• [Exercise objective] Check each line of the data for "agent", then give the number of lines that have it, without any other words.

• [Task material]
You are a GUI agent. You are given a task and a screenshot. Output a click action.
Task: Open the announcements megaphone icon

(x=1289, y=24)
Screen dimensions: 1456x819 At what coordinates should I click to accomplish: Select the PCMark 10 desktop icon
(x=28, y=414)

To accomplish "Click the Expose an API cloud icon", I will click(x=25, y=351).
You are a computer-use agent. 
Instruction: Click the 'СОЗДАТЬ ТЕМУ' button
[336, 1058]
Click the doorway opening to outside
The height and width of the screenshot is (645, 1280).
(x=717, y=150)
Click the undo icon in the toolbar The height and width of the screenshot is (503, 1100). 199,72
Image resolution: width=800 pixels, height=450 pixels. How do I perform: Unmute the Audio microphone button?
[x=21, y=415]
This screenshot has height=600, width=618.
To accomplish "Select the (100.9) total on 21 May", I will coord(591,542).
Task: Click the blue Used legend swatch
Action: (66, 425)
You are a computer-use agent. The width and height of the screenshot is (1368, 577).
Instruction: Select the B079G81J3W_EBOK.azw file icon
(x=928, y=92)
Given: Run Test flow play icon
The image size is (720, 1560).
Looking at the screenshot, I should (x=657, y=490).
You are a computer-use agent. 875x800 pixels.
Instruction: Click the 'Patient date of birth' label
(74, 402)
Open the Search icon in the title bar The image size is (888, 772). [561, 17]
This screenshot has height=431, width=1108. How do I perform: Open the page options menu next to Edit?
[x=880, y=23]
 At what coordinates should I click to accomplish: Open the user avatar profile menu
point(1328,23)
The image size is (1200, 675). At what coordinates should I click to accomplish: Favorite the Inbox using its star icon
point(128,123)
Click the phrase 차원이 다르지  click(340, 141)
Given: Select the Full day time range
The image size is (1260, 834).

• [Reply] 4